G. Requirements for Periodic Reports Describing Progress Towards the 
Reasonable Progress Goals

    40 CFR 51.308(f)(5) requires that periodic comprehensive revisions 
of states' regional haze plans also address the progress report 
requirements of 40 CFR 51.308(g)(1) through (5). The purpose of these 
requirements is to evaluate progress towards the applicable RPGs for 
each Class I area within the state and each Class I area outside the 
state that may be affected by emissions from within that state. 
Sections 51.308(g)(1) and (2) apply to all states and require a 
description of the status of implementation of all measures included in 
a state's first implementation period regional haze plan and a summary 
of the emission reductions achieved through implementation of those 
measures. Section 51.308(g)(3) applies only to states with Class I 
areas within their borders and requires such states to assess current 
visibility conditions, changes in visibility relative to baseline 
(2000-2004) visibility conditions, and changes in visibility conditions 
relative to the period addressed in the first implementation period 
progress report. Section 51.308(g)(4) applies to all states and 
requires an analysis tracking changes in emissions of pollutants 
contributing to visibility impairment from all sources and sectors 
since the period addressed by the first implementation period progress 
report. This provision further specifies the year or years through 
which the analysis must extend depending on the type of source and the 
platform through which its emission information is reported. Finally, 
40 CFR 51.308(g)(5), which also applies to all states, requires an 
assessment of any significant changes in anthropogenic emissions within 
or outside the state that have occurred since the period addressed by 
the first implementation period progress report, including whether such 
changes were anticipated and whether they have limited or impeded 
expected progress towards reducing emissions and improving visibility.

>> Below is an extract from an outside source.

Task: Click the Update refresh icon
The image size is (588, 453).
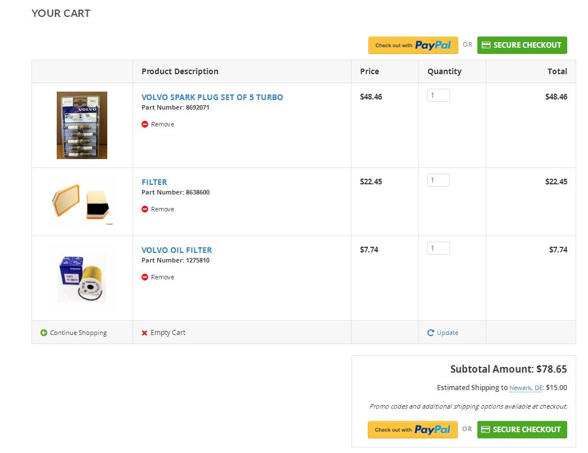Action: pyautogui.click(x=431, y=333)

    In its 2022 SIP submission, Wyoming included the elements of the 
periodic progress report specified in 40 CFR 51.308(f)(5) and 40 CFR 
51.308(g)(1)-(5). Wyoming summarized the facility improvements made 
during and after the first implementation period, including emission 
control measures installed and emission reductions achieved by the 
facilities that most affected each Class I area.\188\ In addition, the 
State summarized the implementation status of ongoing air pollution 
control programs, measures to mitigate construction activities, source 
retirement and replacement schedules, and smoke management practices 
and programs, as well as projected changes in point, area, and mobile 
source emissions.\189\ The State also provided emissions inventories 
for NOX, SO2, PM, and CO that identify the type 
of source, activity, and pollutant representing 2014 actual emissions 
and 2014-2018 representative baseline emissions.\190\
---------------------------------------------------------------------------

    \188\ Wyoming 2022 SIP submission at 212-223.
    \189\ Id. at 223-229.
    \190\ Id. at 114-120.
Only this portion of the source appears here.